O médico pneumologista Gustavo Prado, do Hospital Alemão Oswaldo Cruz, explica que essa exposição respiratória está associada a dois mecanismos que podem levar à morte.
“Um deles é a lesão das vias aéreas. Elas podem sofrer queimaduras como a pele, tanto em estruturas mais centrais, como laringe, traqueia e brônquios, como nas lesões pulmonares agudas”, explica.
Uma complicação mais frequente e silenciosa dos incêndios é a asfixia, a dificuldade de respiração que leva à falta de oxigênio no organismo.
“Há uma redução da concentração de oxigênio no ar.
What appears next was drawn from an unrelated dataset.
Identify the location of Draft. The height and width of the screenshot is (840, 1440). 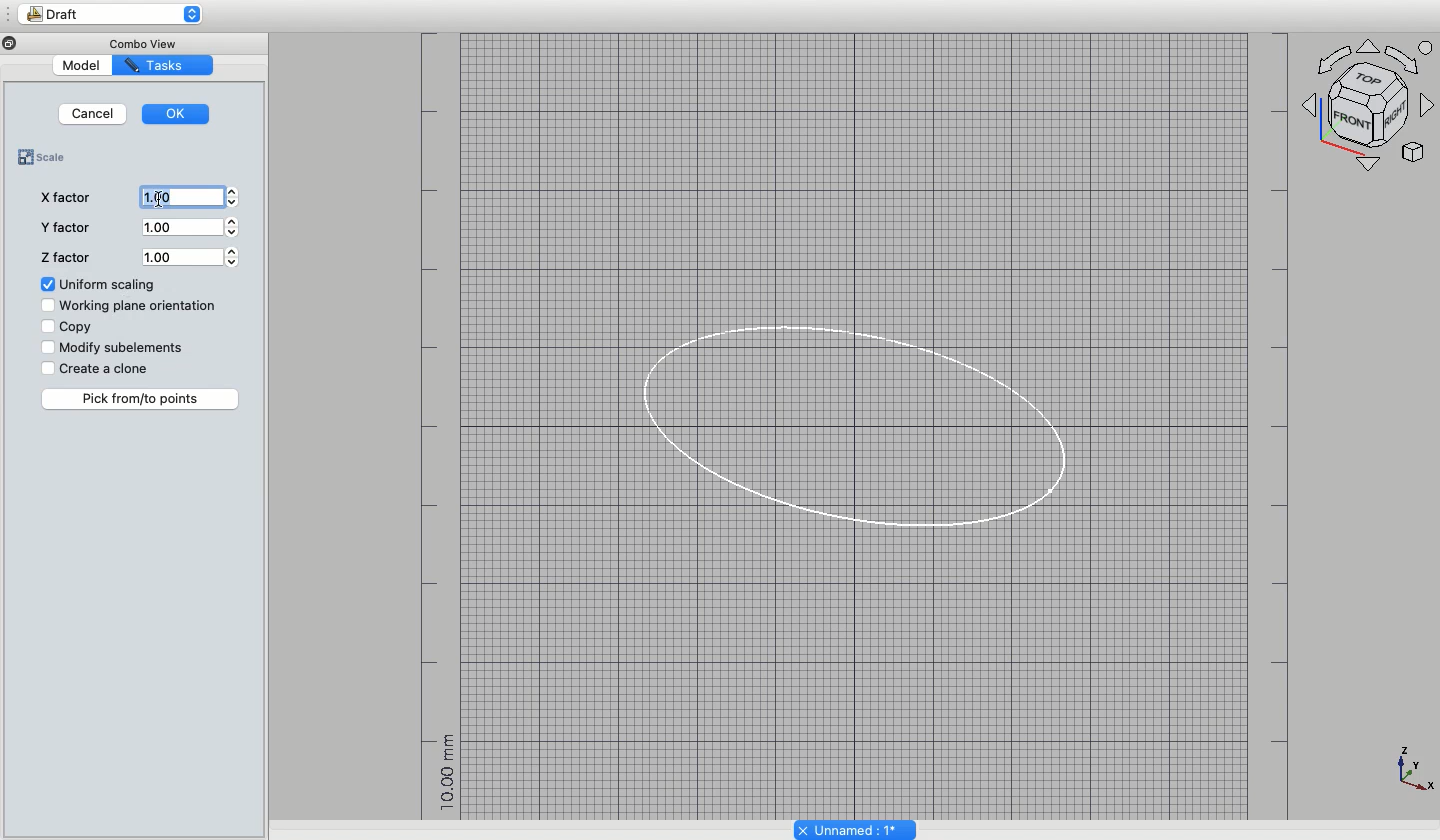
(120, 15).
Ao mesmo tempo, ocorre a formação dos produtos da combustão. O gás carbônico é um deles, mas o monóxido de carbono é o mais perigoso”, afirma o médico.
Quando uma pessoa respira o ar com monóxido de carbono, ele se liga a uma proteína presente no sangue chamada hemoglobina, responsável por transportar o oxigênio pelo corpo. “O oxigênio naquele ambiente, que já está reduzido, ainda é pouco aproveitado pelo corpo”, explica.
A asfixia tem sintomas como dor de cabeça, distúrbios visuais e desorientação. Nesses casos, os pacientes devem ser encaminhados para atendimento médico.
“Situações como esta precisam servir como alusão ao reforço de algumas medidas preventivas, como manter sempre uma boa manutenção de sistemas de aquecimento a gás para água em casa, o distanciamento dos botijões de gás em relação ao fogão, evitar a combustão dentro de casa sem uma estrutura adequada de exaustão e de ventilação, não improvisar fogareiros e mini lareiras em ambientes fechados e a percepção de sinais e sintomas de intoxicação por monóxido de carbono”, conclui.